Single by DaBaby

from the album Blame It on Baby
- Released: April 1, 2020
- Length: 2:19
- Label: Interscope; South Coast Music Group;
- Songwriters: Jonathan Kirk; De'Juane Dunwood;
- Producer: DJ Kid

DaBaby singles chronology
| "Vibez" (2020) | "Find My Way" (2020) | "Rockstar" (2020) |

Music video
- "Find My Way" on YouTube

= Find My Way (DaBaby song) =

2020 single by DaBaby

"Find My Way" (stylized in all caps) is a song by American rapper DaBaby, released as the lead single from his third studio album Blame It On Baby on April 1, 2020.

==Composition==
The song is produced by DJ K.i.D, who also produced DaBaby's "Intro" and "Shut Up". Lyrically, it deals with DaBaby finding the way to his career. DaBaby switches the flow and cadence on the song and sings on the chorus, while rapping on the two verses.

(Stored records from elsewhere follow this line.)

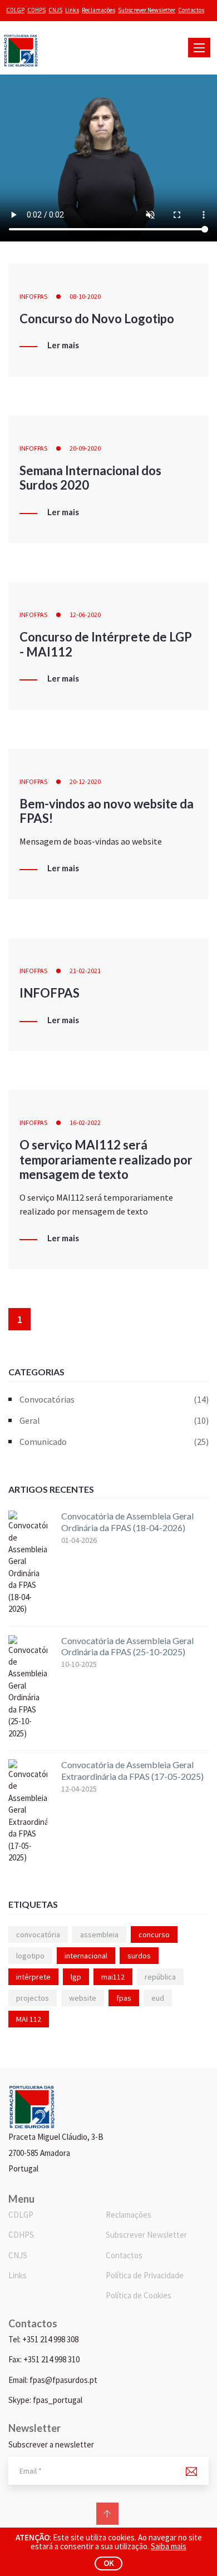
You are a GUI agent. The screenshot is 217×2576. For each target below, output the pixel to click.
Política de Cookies (138, 2295)
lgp (76, 1977)
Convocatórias (114, 1399)
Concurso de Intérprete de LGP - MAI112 (105, 644)
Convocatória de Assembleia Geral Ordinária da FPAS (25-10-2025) (127, 1646)
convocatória (38, 1934)
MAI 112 (28, 2019)
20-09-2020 (85, 448)
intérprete (33, 1977)
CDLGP (15, 10)
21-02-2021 (85, 970)
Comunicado (114, 1441)
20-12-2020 (85, 781)
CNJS (55, 10)
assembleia (99, 1934)
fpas (123, 1998)
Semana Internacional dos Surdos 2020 (90, 477)
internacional (86, 1956)
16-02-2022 (85, 1122)
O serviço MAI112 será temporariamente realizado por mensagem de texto (106, 1159)
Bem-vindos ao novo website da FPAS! (106, 811)
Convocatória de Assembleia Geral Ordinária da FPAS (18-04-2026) (127, 1522)
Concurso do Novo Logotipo (96, 318)
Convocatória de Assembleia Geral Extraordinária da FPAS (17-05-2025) (132, 1770)
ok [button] (108, 2563)
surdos (139, 1956)
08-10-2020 (85, 296)
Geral (114, 1420)
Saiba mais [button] (168, 2546)
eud (157, 1998)
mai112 (113, 1977)
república (160, 1977)
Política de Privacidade (145, 2275)
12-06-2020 (85, 614)
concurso (154, 1934)
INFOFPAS (33, 296)
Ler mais (63, 345)
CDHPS (36, 10)
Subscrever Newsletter (146, 10)
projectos (32, 1998)
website (82, 1998)
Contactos (191, 10)
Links (72, 10)
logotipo (30, 1956)
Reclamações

The guitar riff was sampled from Prime Loops' "Melodic Guitar Hooks 95amin Acoustic Groovy 2" from the sample pack "Melodic Guitar Hooks."

==Promotion==
DaBaby teased the song for the first time with a video posted on Instagram on March 25, 2020. He later posted an acoustic video with guitarist Einer Bankz on March 30. The track was released with the music video on April 1, 2020.

=== Dating rumors ===
On March 30, 2020, B. Simone, who starred in the music video, shared a photo of DaBaby grabbing her butt, with the caption "❤️ 🔐". This sparked dating rumors between the two. However, DaBaby debunked these rumors with the announcement of the song and its accompanying music video.

==Music video==
The music video, directed by Reel Goats, was released on April 1, 2020, and co-stars Instagram influencer B. Simone. The concept bears similarities to the story of Bonnie and Clyde. It shows DaBaby with B. Simone in a car, with flashbacks of the pair shooting people. They then check into in a hotel. Other patrons soon tell the hotel about them and the hotel staff knocks on DaBaby and Simone's hotel door and orders them to leave immediately saying they have two minutes to do so. DaBaby later talks from inside and uses obscene language. After, DaBaby and Simone do not talk, but Simone finds the gun and gives it to DaBaby. The hotel staff start shooting down the room to get in and DaBaby, who is hidden with Simone, begins returning fire.

=== Alternate ending ===
DaBaby shared an alternate ending to the music video on April 8, 2020, with the caption "Raise ya hand for the alternate ending ? 🙋🏾‍♂️". Reasoning for B. Simone being on the video was being on Wild 'n Out with being a guest star and captain of the New School at the time,

== Critical reception ==
The track received generally positive reviews. Bianca Gracie of Billboard called the track "melodic". Mitch Findlay of HotNewHipHop was extremely positive about the song, calling it his "most stylistically daring track in a minute", saying it was "certainly a promising direction for the rapper's upcoming third studio album". He also said the track "has all the making of a full-fledged hit", and called the delivery "passionate" and "confident", and the production "seductive yet dangerous".

==Commercial performance==
"Find My Way" charted in the UK, Australia, New Zealand, and at number 22 on the US Billboard Hot 100.

==Charts==

Chart performance for "Find My Way"
| Chart (2020) | Peak position |
|---|---|
| Australia (ARIA) | 47 |
| Canada Hot 100 (Billboard) | 33 |
| Ireland (IRMA) | 25 |
| Lithuania (AGATA) | 41 |
| New Zealand Hot Singles (RMNZ) | 2 |
| Portugal (AFP) | 72 |
| Sweden Heatseeker (Sverigetopplistan) | 1 |
| Switzerland (Schweizer Hitparade) | 68 |
| UK Singles (Official Charts) | 46 |
| US Billboard Hot 100 | 22 |
| US Hot R&B/Hip-Hop Songs (Billboard) | 12 |

==Certifications==

Certifications and sales for "Find My Way"
| Region | Certification | Certified units/sales |
| United States (RIAA) | Platinum | 1,000,000^{‡} |
^{‡} Sales+streaming figures based on certification alone.